:: Stated problem ::
Write out every line of the records below as a numbered list, skipping blank lines and leaving out the pictures.

Records stored from a collection
—————
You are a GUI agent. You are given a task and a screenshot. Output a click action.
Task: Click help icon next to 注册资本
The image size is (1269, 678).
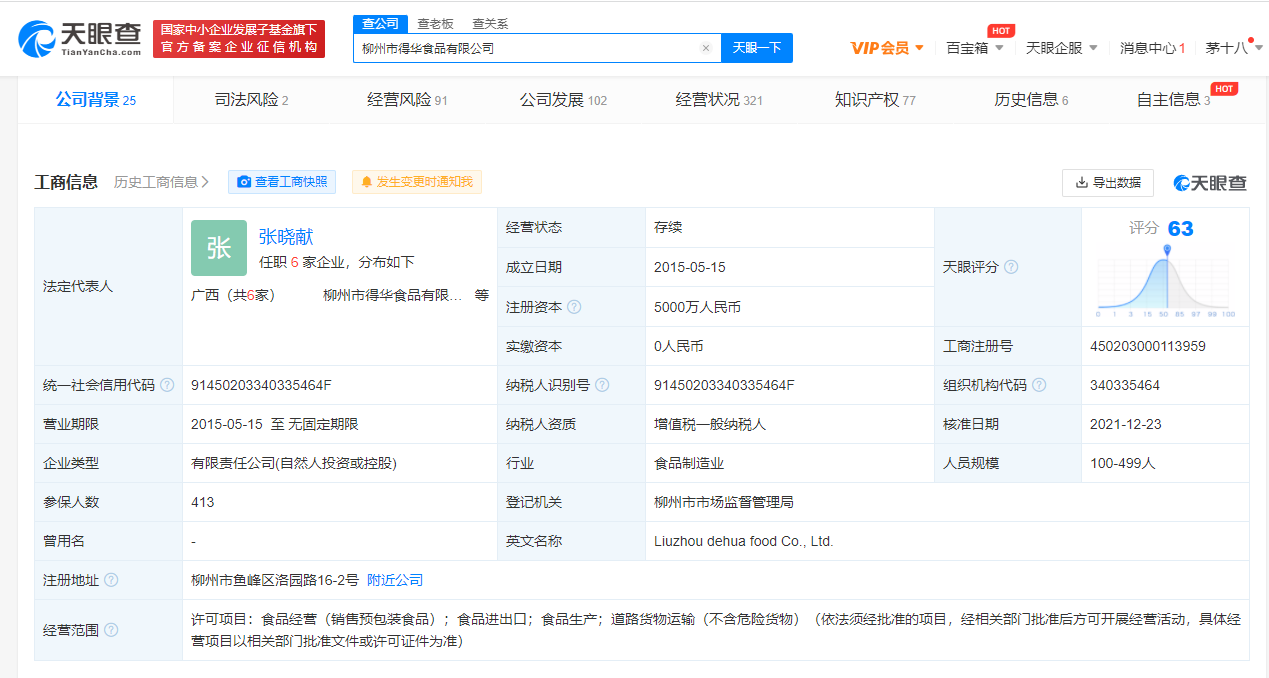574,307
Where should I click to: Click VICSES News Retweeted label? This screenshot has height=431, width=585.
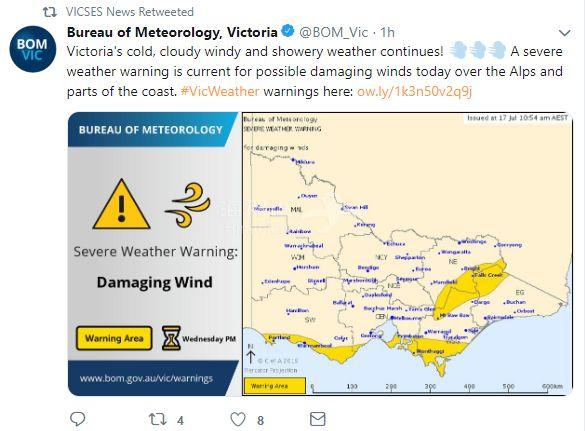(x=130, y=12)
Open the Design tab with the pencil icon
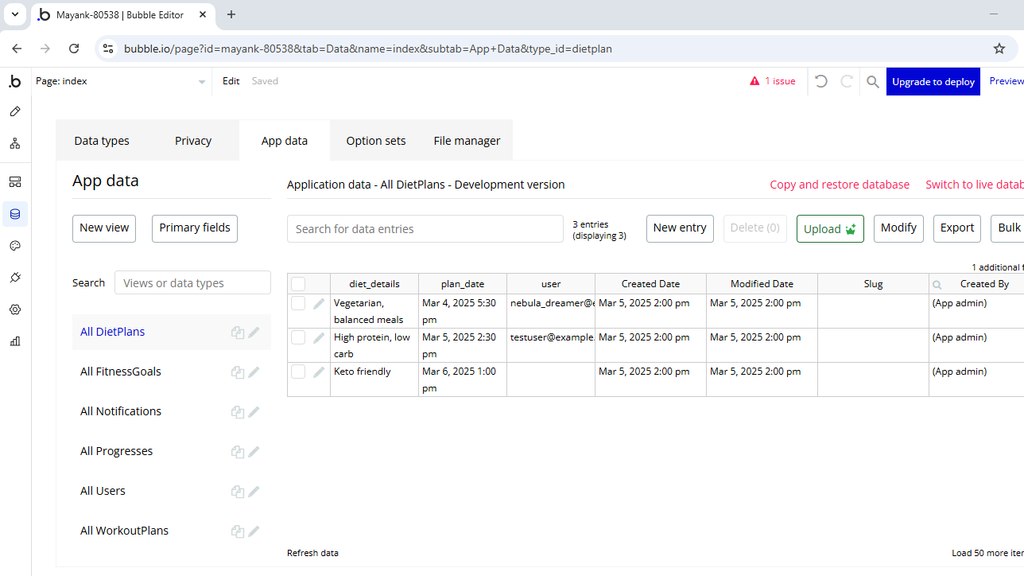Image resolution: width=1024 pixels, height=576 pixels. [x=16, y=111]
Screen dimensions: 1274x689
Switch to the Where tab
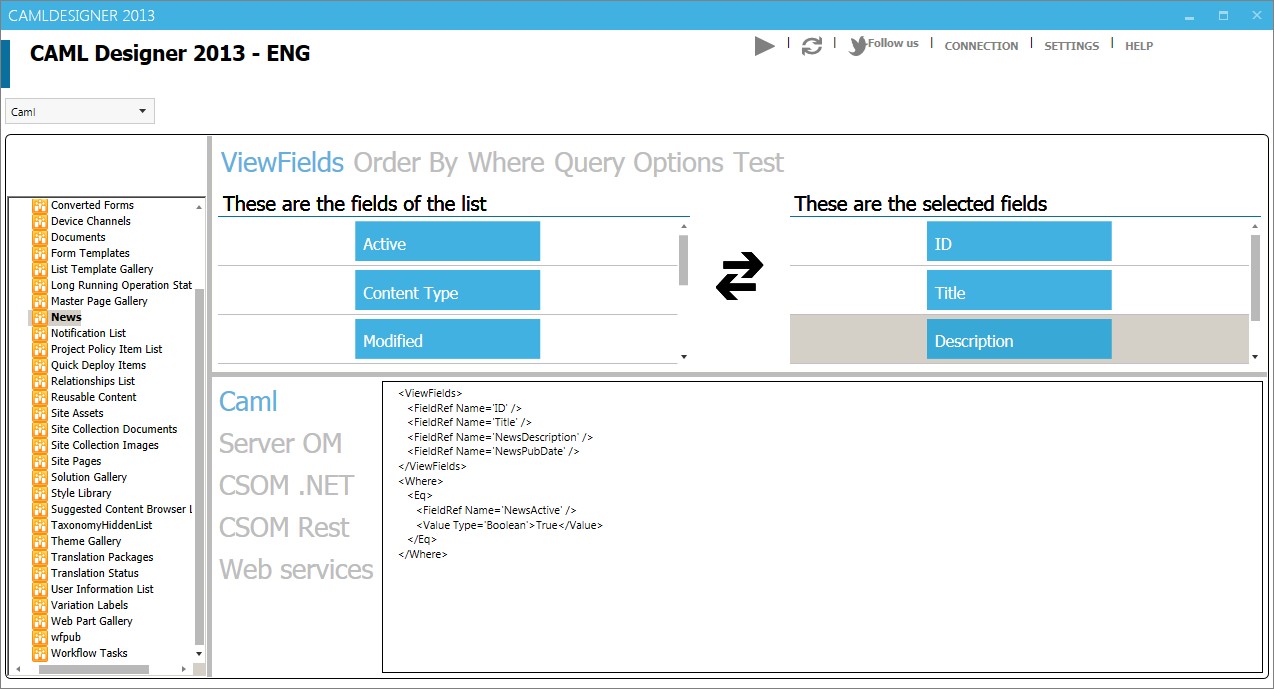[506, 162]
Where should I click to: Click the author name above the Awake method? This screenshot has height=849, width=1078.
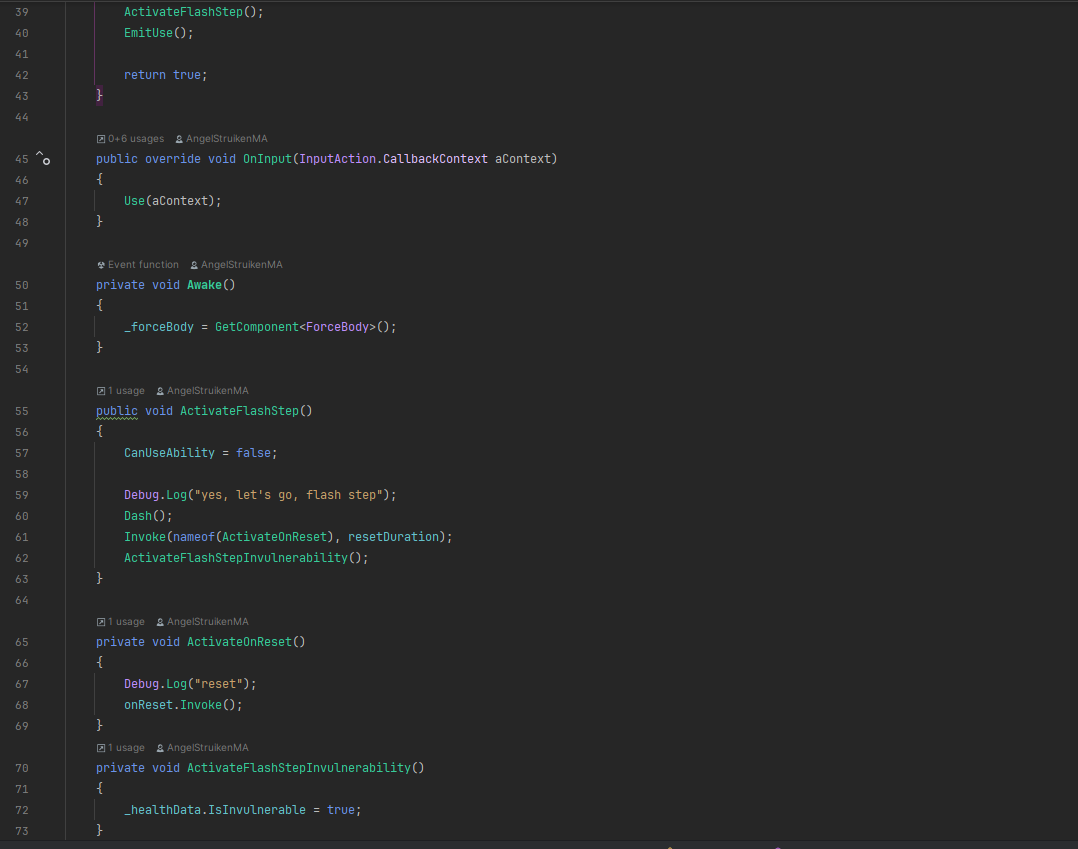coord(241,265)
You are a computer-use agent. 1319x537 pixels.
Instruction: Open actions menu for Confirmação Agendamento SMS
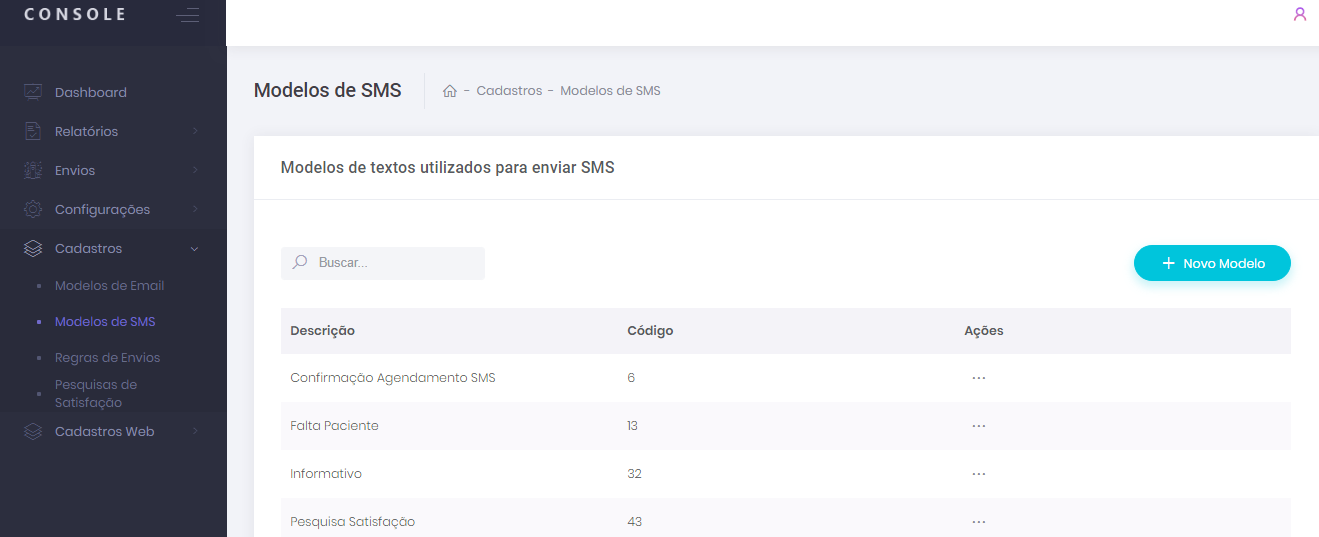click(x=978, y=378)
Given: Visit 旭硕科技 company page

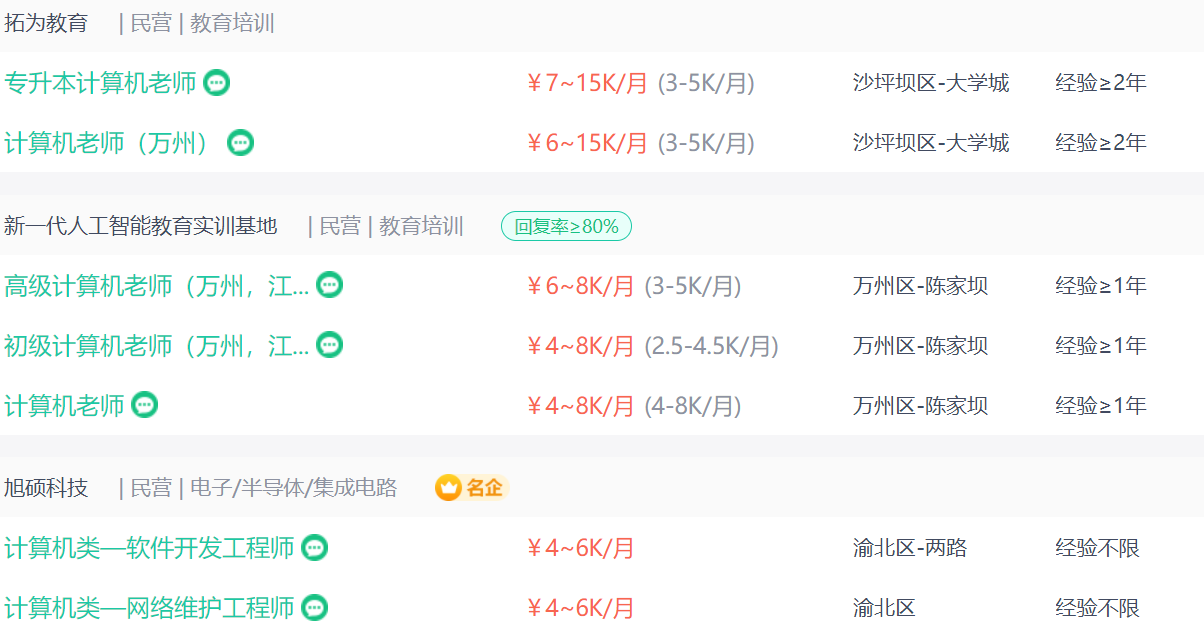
—————
:: Right answer ::
1. You are a GUI agent. You are given a task and a screenshot. Output a click action.
2. Task: Click help icon next to 注册资本
3. The image size is (1269, 678).
4. 574,307
5. Where should I click to: Click VICSES News Retweeted label? This screenshot has height=431, width=585.
6. (x=130, y=12)
7. Open the Design tab with the pencil icon
8. Image resolution: width=1024 pixels, height=576 pixels. [x=16, y=111]
9. Screen dimensions: 1274x689
10. Switch to the Where tab
11. [506, 162]
12. Where should I click to: Click the author name above the Awake method? This screenshot has height=849, width=1078.
13. coord(241,265)
14. You are a computer-use agent. 1319x537 pixels.
15. Instruction: Open actions menu for Confirmação Agendamento SMS
16. click(x=978, y=378)
17. Given: Visit 旭硕科技 company page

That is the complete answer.